FILE - Anti-Brexit and remain in the European Union supporters stand near Houses of Parliament in London, April 3, 2019.
FILE - Anti-Brexit and remain in the European Union supporters stand near Houses of Parliament in London, April 3, 2019.

It is an election Britain was never meant to be holding — the country was scheduled to have left the European Union by now.

A postponement of Brexit, Britain's departure from the EU for further negotiations has left it having to hold elections on May 23 for the European Parliament, and the result is likely to mark another stage in the erosion of the country's traditional two-party political system.

Both of Britain's main parties — the Conservatives and Labour — are struggling to come up with coherent messages for the elections and are being buffeted by internal infighting.

The Conservatives have all but given up campaigning as dozens of local party chair persons and hundreds of grassroots activists have shunned the elections and offered no help. The Conservative Party is also running out of money with big donors withholding their normal funding.

The Conservative grassroots revolt against Prime Minister Theresa May's Brexit policy is opening the door for a likely stunning performance at the polls by Nigel Farage's newly-minted Brexit Party. Founded in January, the party could well top the polls with the ruling Conservatives facing the humiliation of a virtual wipeout.

The Conservatives are doing little campaigning on social media and have bought no Facebook ads for the election. The party's official Facebook page doesn't even mention the elections and the prime minister herself won't be out on the stump trying to drum up support.

Smaller parties in play

Brexit Party leader Nigel Farage appears on BBC TV's The Andrew Marr Show in London, Britain, May 12, 2019.
Brexit Party leader Nigel Farage appears on BBC TV's The Andrew Marr Show in London, Britain, May 12, 2019.

Opinion polls are broadly finding voters are turning against the two main parties and toward smaller parties that either back leaving the European Union or want to remain in the bloc. With the smaller pro-Remain parties, Liberal Democrats, Greens and Change UK, competing against each other, the Brexit Party has the edge.

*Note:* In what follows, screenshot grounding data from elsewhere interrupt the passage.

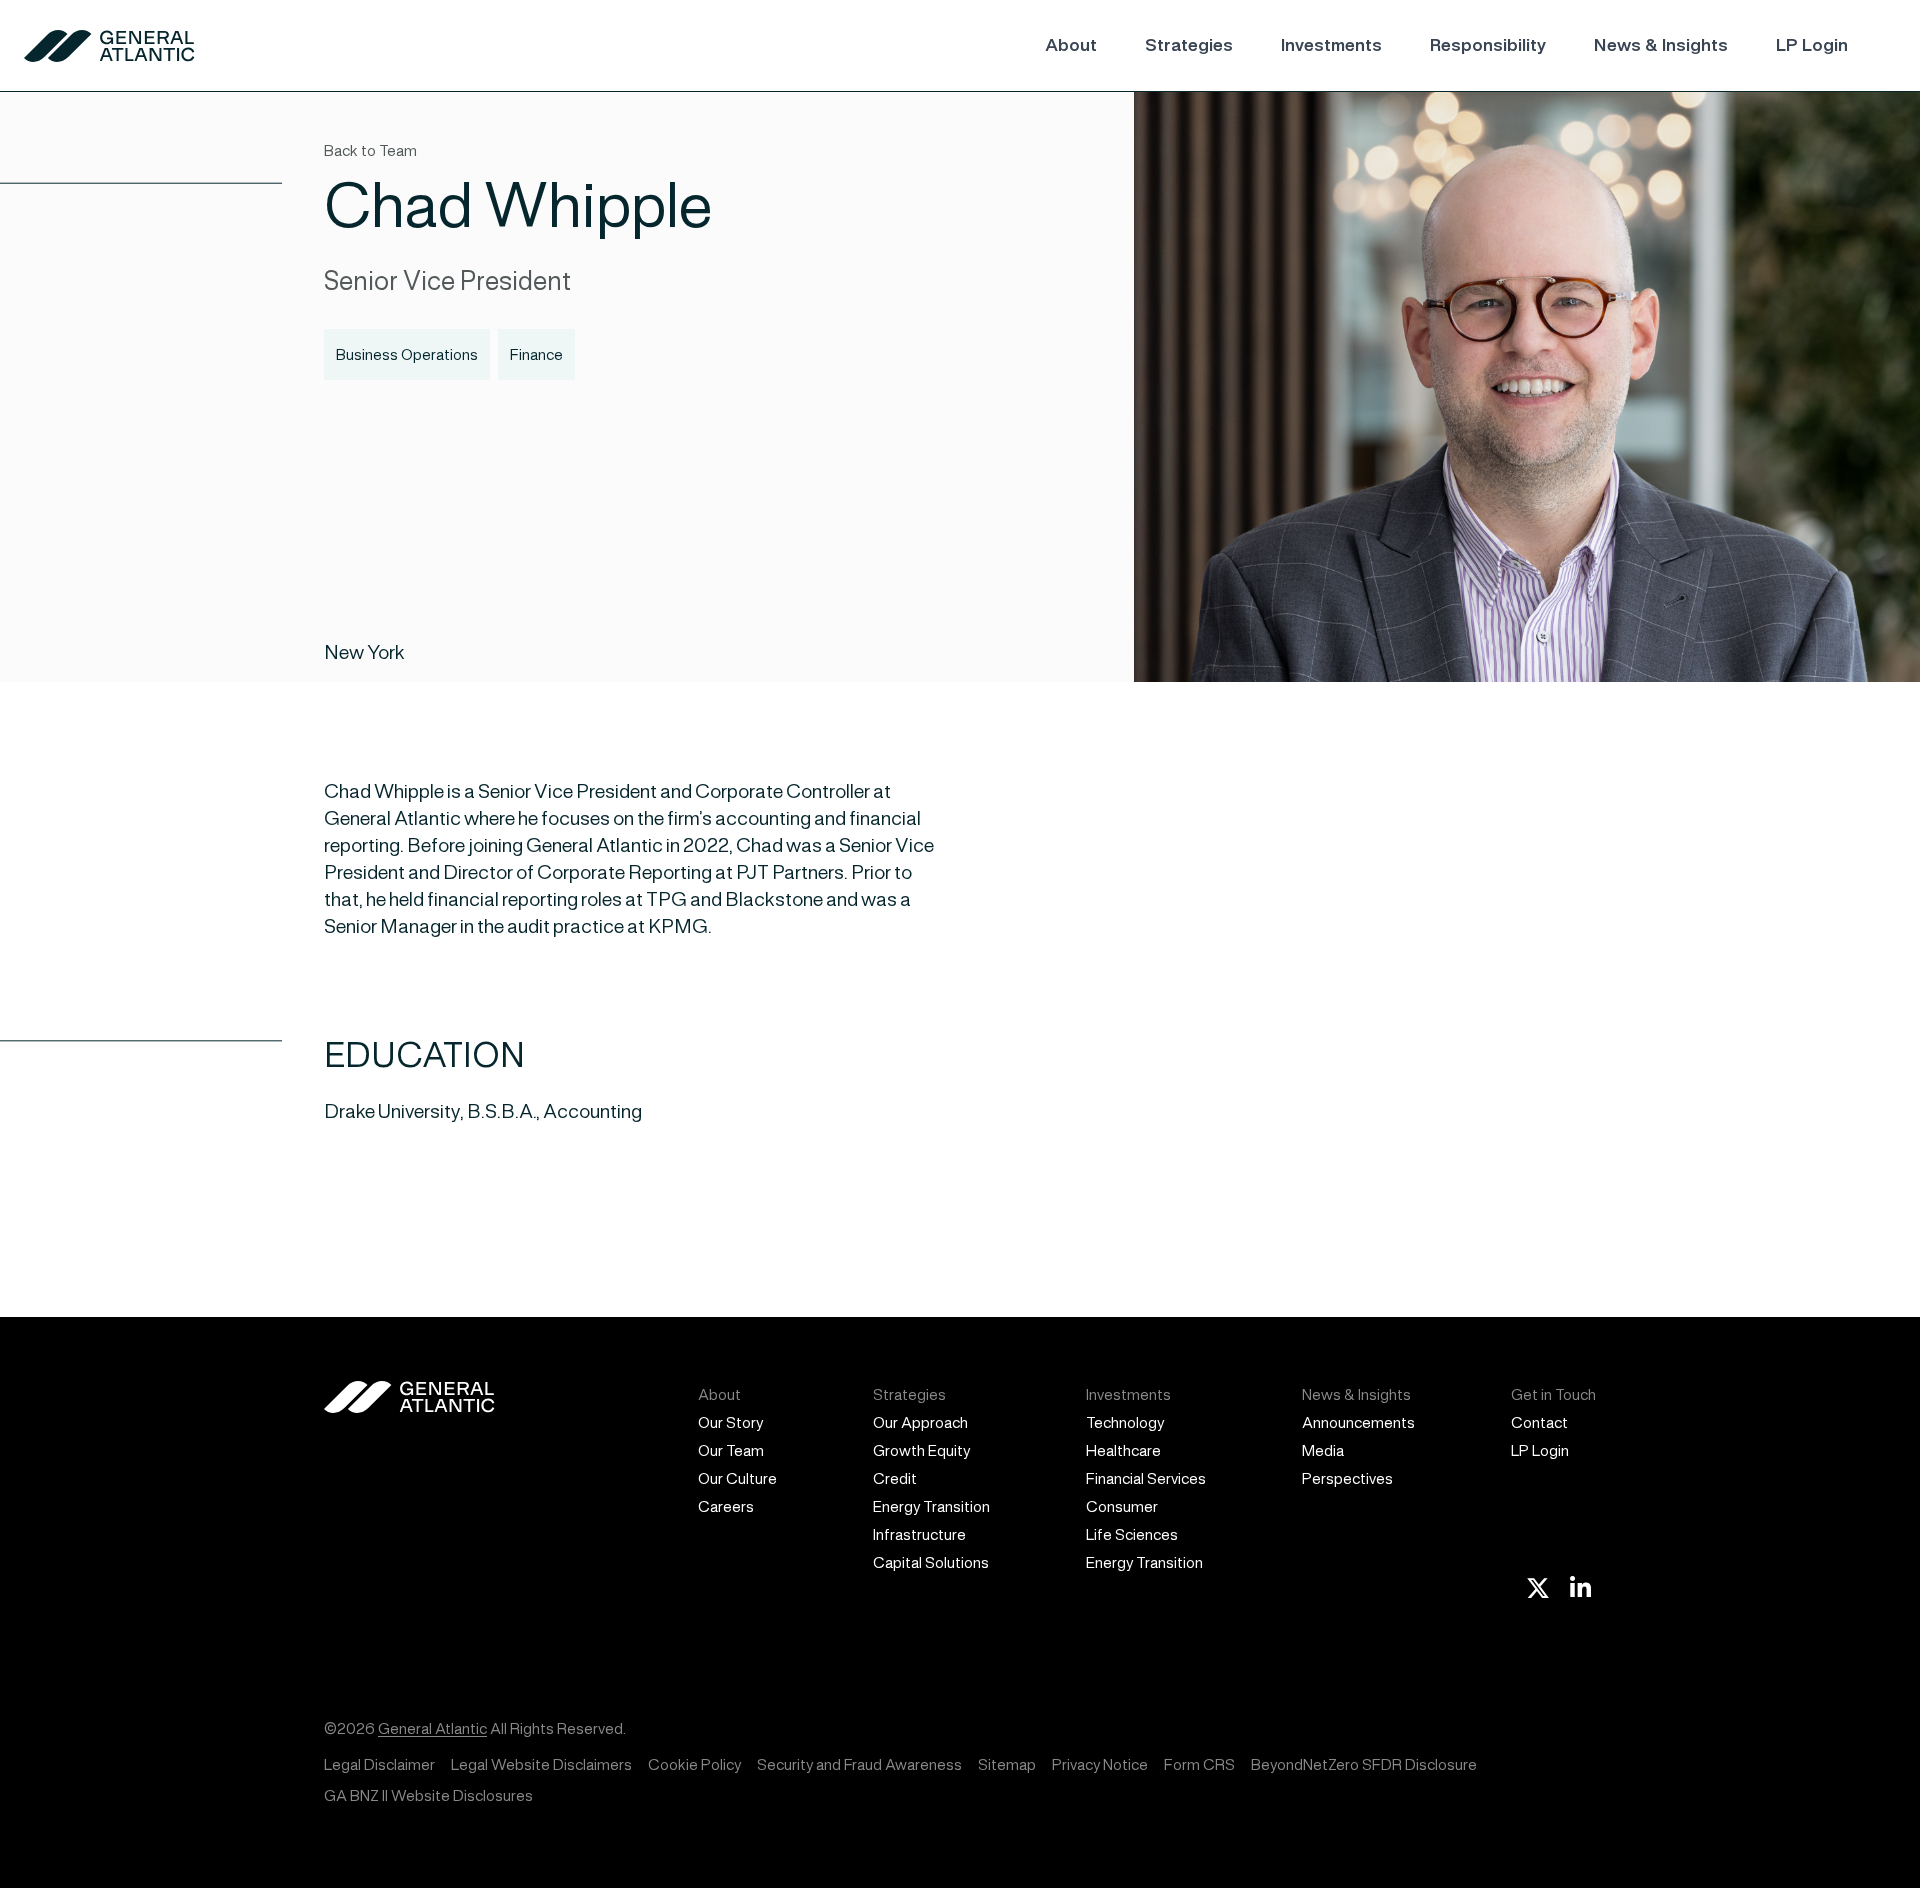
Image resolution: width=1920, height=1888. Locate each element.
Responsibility (1488, 45)
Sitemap (1007, 1764)
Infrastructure (919, 1534)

One poll on Sunday forecast that Farage's party could end up with a bigger share of the vote than the combined support for the Conservatives and Labour.

Farage has been campaigning for an immediate no-deal Brexit that would see Britain cut ties with the European Union without a trade deal in place, regardless of the economic or political consequences for Britain, including Scotland opting for independence.

He's accusing the Conservatives of engaging in a "great Brexit betrayal."

"There is a massive appetite for the Brexit Party right now because people want to live in a democratic country," according to Farage. "We have been betrayed not just by the Conservatives; Labour has done the same thing too. Our policy is to leave with a clear-break Brexit and get on with the rest of our lives," he says.

A poll published in The Times newspaper suggests the Conservatives could come in fifth place, behind the Greens and the Liberal Democrats, attracting just 10% of the vote.

"I don't think anyone's in any doubt these are going to be difficult elections for us," Damian Hinds, the education minister in Prime Minister May's Cabinet, told the BBC Sunday. "For some people this is the ultimate protest vote," he said. He said for some people, the election is being seen as almost a second referendum on whether to leave the EU.

May's failures

Britain's Prime Minister Theresa May leaves church, as Brexit turmoil continues, in Sonning, Britain, May 12, 2019.
Britain's Prime Minister Theresa May leaves church, as Brexit turmoil continues, in Sonning, Britain, May 12, 2019.

If Prime Minister May had managed to persuade a majority parliament to back a withdrawal deal she negotiated after two years of ill-tempered talks, Britain wouldn't be holding the May 23 elections. The country was due to leave the bloc on March 29, but now has a new departure date of October 31, although that date could be pushed back, too.

May has failed three times to get her Brexit deal passed by MPs.

For the Euro election, Britain is divided into a dozen regional constituencies, and will return 73 MEPs to the European Parliament.

Labour, which is running second in the polls, is also being tested by the elections.

Party leader Jeremy Corbyn, a longtime critic of the EU, has shied away from committing to a second Brexit referendum — to the fury of a majority of his lawmakers, who believe a second vote on EU membership would overturn the June 2016 plebiscite, in which a thin majority voted for Brexit.

The Conservatives and Labour are engaged in cross-party negotiations to try to break the Brexit deadlock in the House of Commons and come up with a new Brexit deal.

Labour is proposing Britain remaining in a customs union with the EU, a position that's anathema to the hardline Brexiters, nicknamed the "Spartans," in May's party, but doesn't go far enough to satisfy the nearly three out of four Labour Party members who are pro-EU. Corbyn's aides say he's trying to ensure the support of the third of Labour supporters who favor Brexit.

Some analysts suggest a dismal showing for both of Britain's main parties could lead to them to redouble their efforts to come up with a Brexit deal that can get through the House of Commons.